• [Your instructions] Which lines in the records contain the string "pixels"? Extract each of them in full.

• [Records for the exercise]
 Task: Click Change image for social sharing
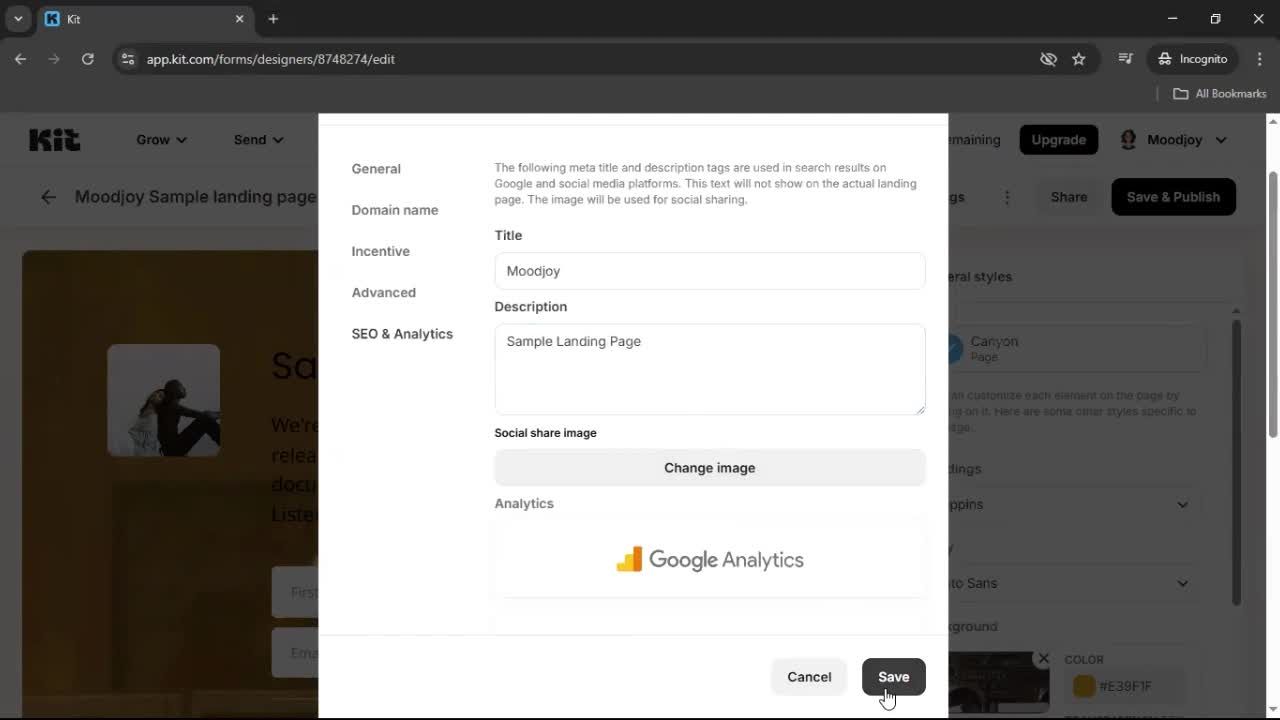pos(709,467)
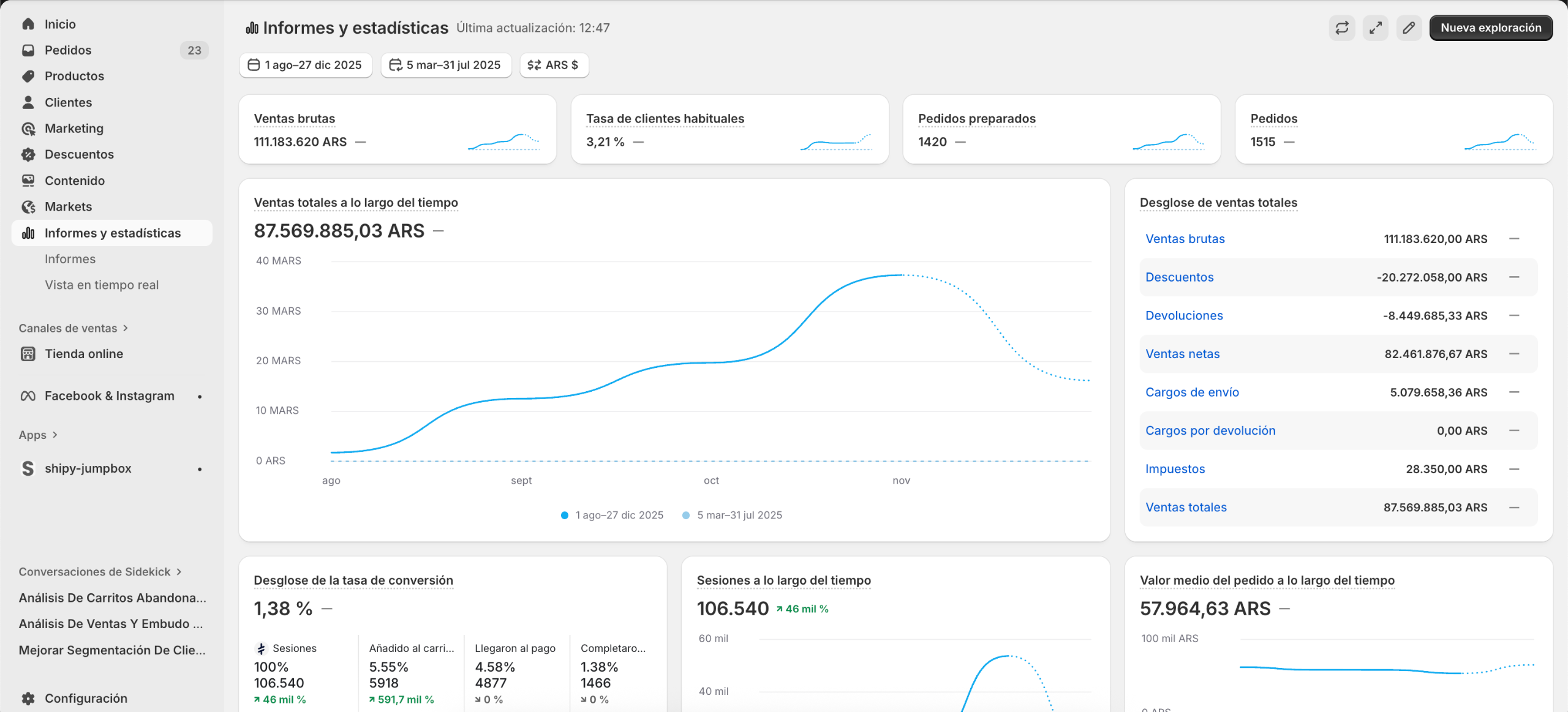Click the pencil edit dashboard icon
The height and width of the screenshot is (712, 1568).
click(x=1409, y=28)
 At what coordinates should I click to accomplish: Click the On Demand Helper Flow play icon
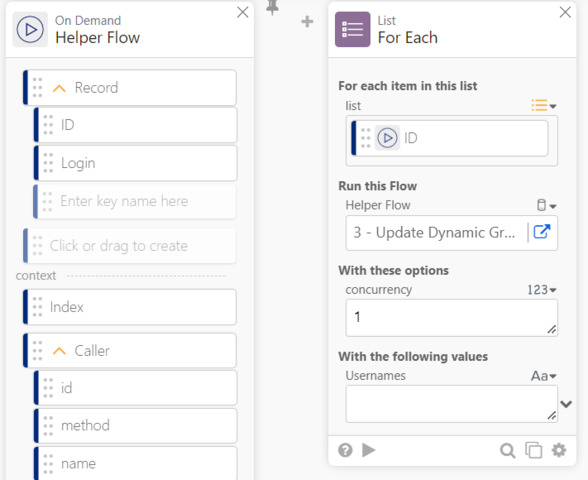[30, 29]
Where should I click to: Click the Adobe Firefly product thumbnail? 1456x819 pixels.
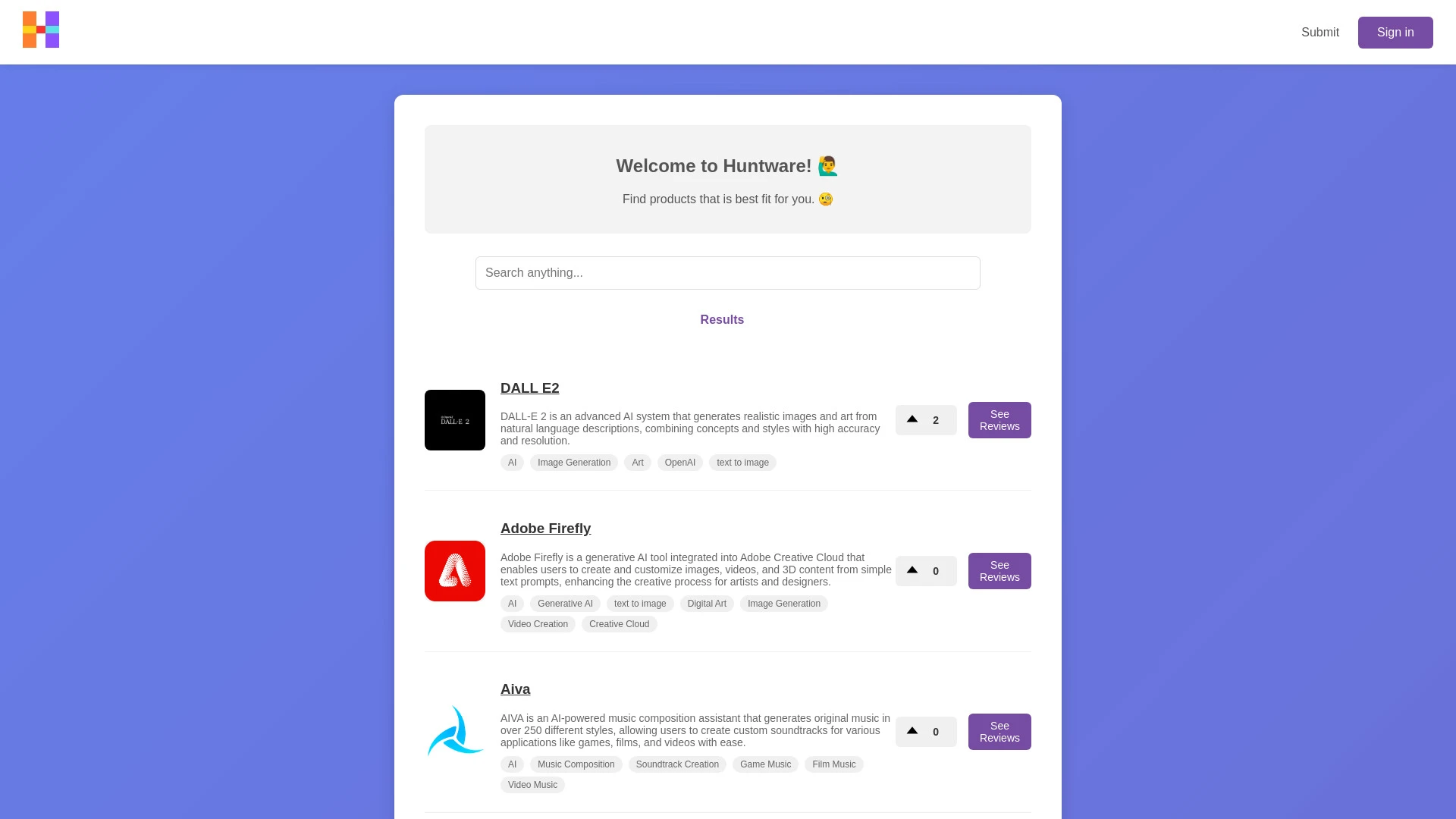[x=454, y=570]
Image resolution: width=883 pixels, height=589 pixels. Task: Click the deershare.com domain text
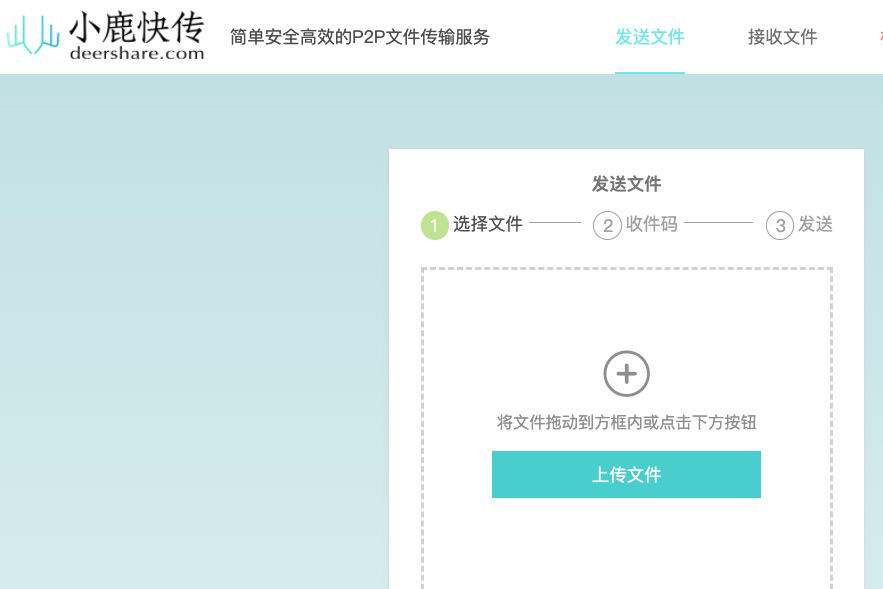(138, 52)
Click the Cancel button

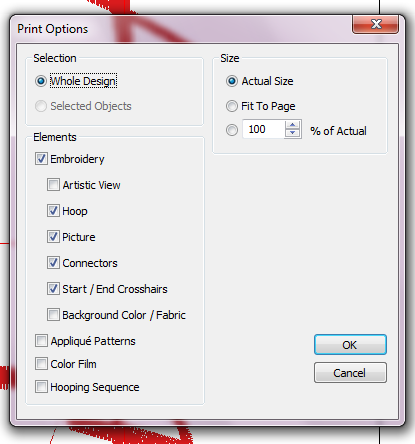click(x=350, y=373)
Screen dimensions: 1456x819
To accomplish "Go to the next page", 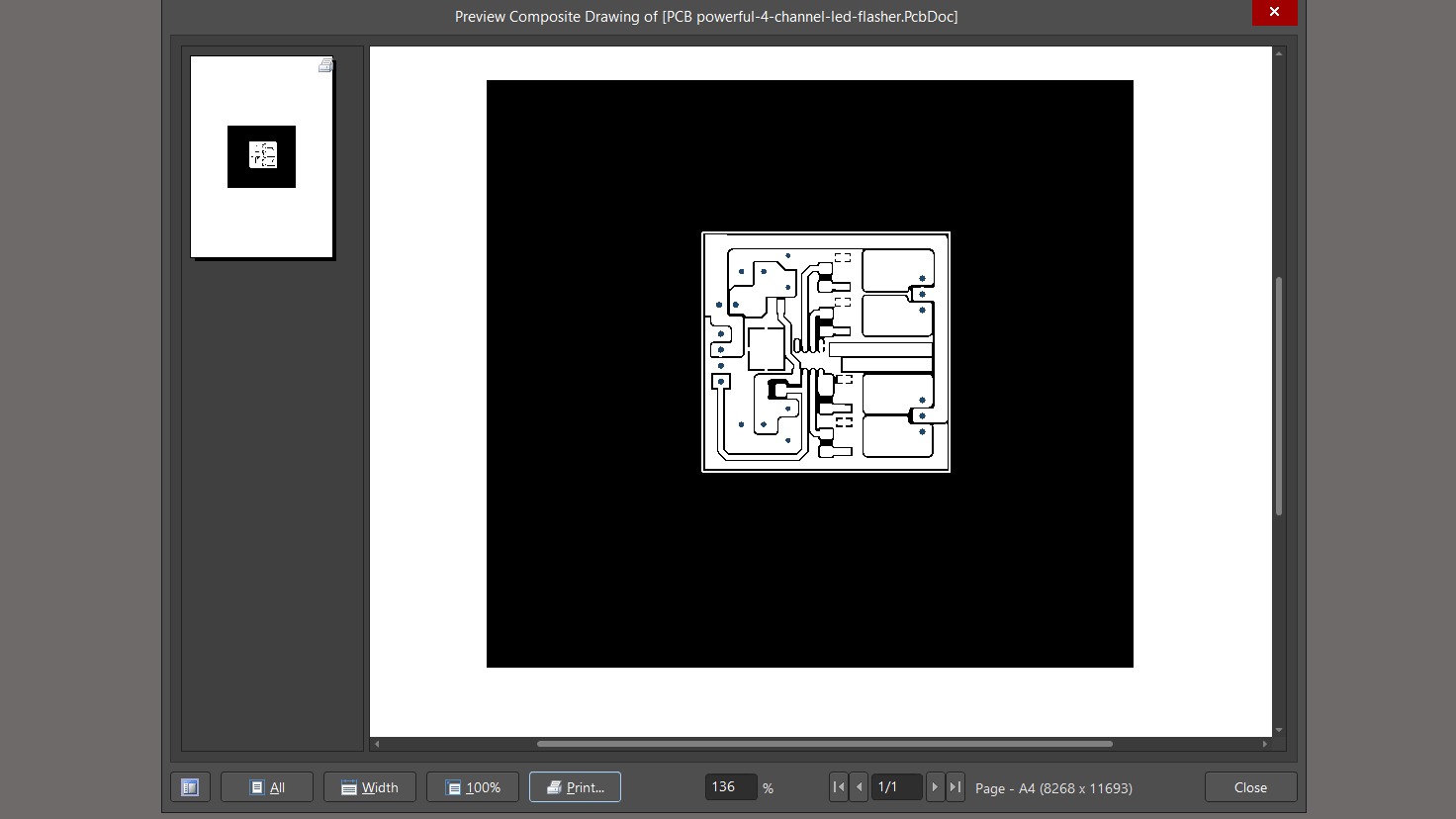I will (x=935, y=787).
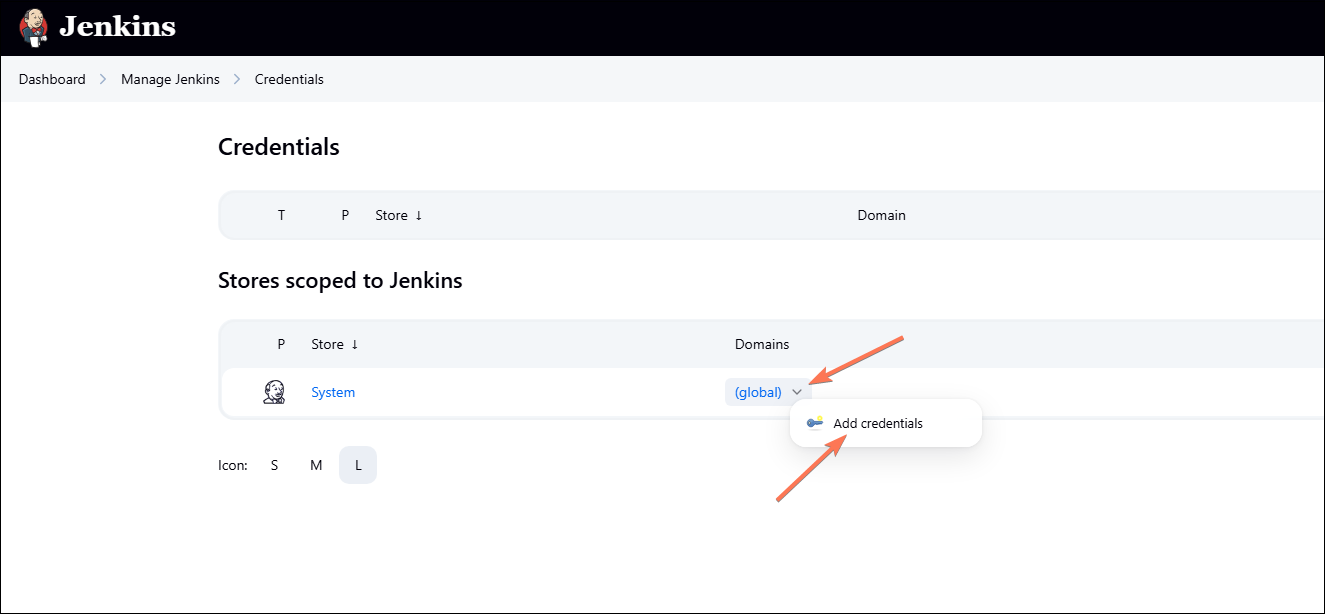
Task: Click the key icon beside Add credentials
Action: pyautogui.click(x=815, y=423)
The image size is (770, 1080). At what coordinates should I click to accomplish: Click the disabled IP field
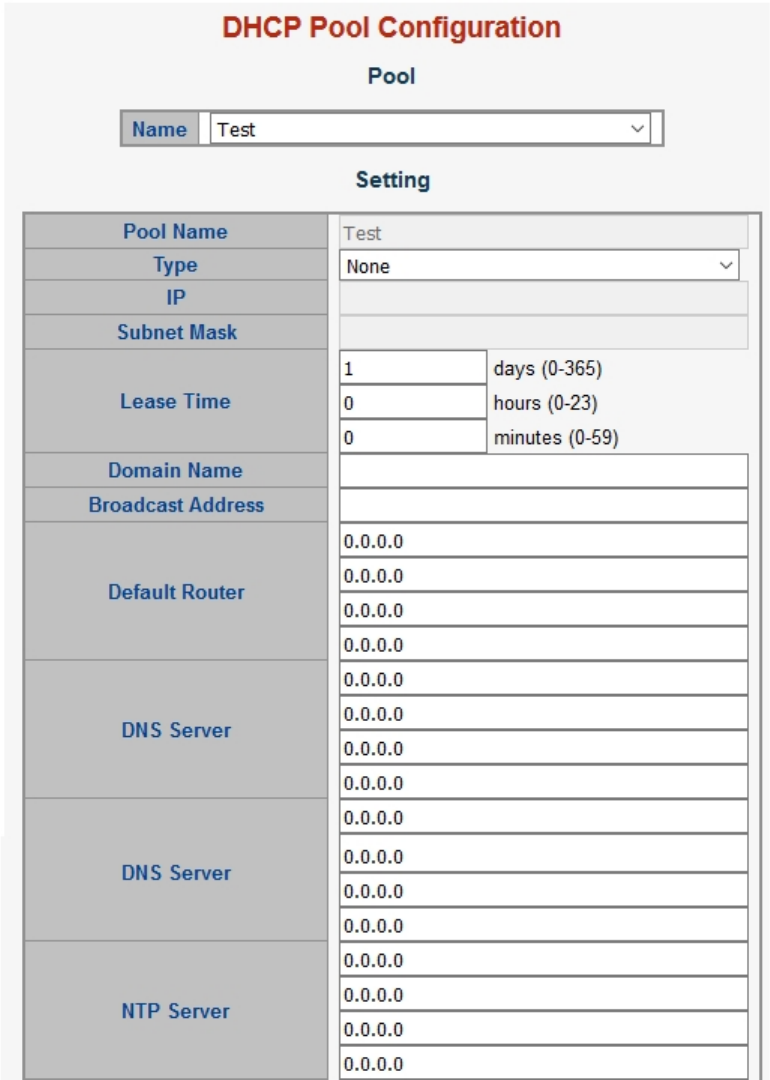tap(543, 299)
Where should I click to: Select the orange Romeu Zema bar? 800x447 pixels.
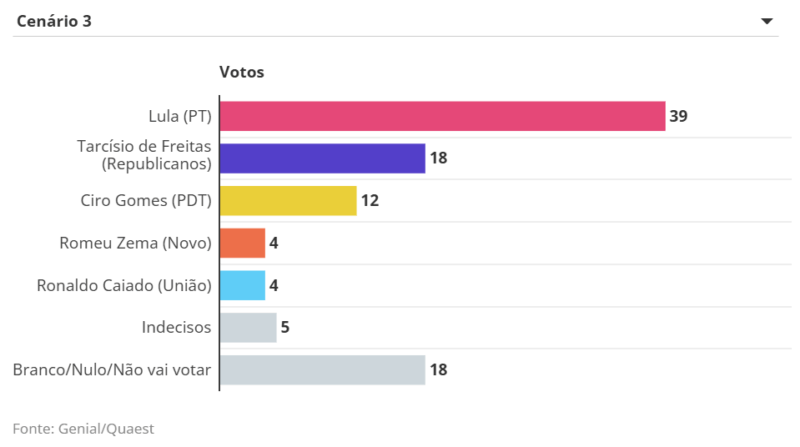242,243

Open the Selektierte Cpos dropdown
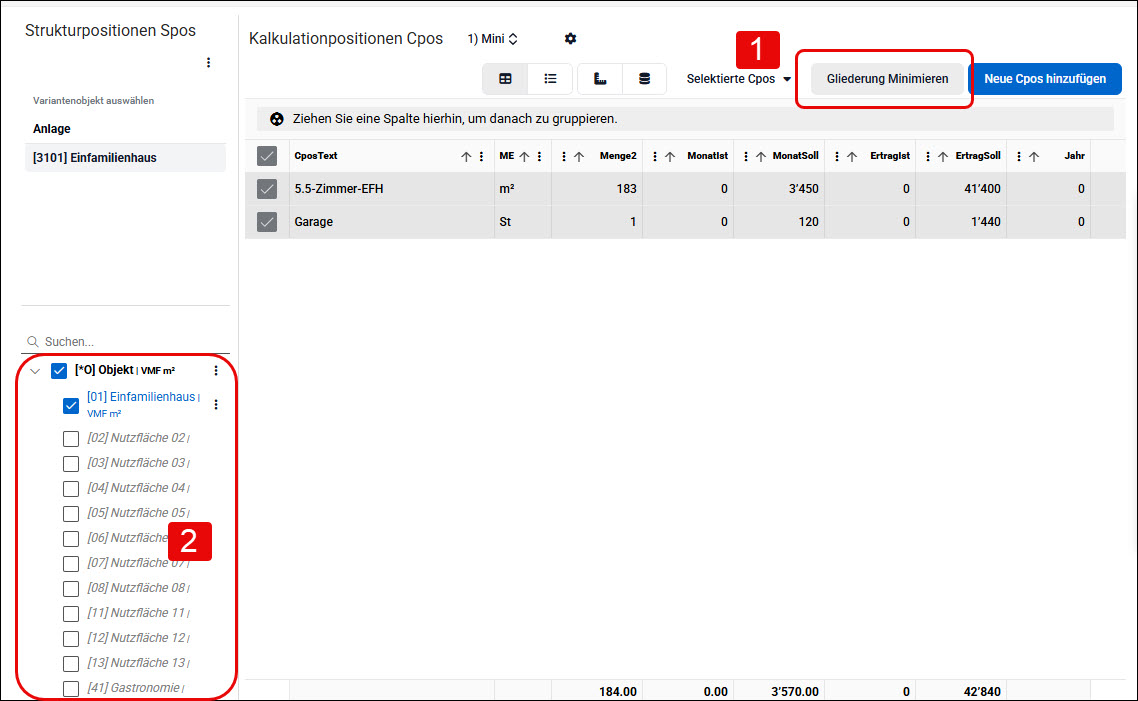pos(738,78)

• [Response to the exercise]
Where should I click to: Click the Adobe Firefly product thumbnail? 1456x819 pixels.
Image resolution: width=883 pixels, height=589 pixels. Task: Click the deershare.com domain text
Where should I click to: Select the orange Romeu Zema bar? 800x447 pixels.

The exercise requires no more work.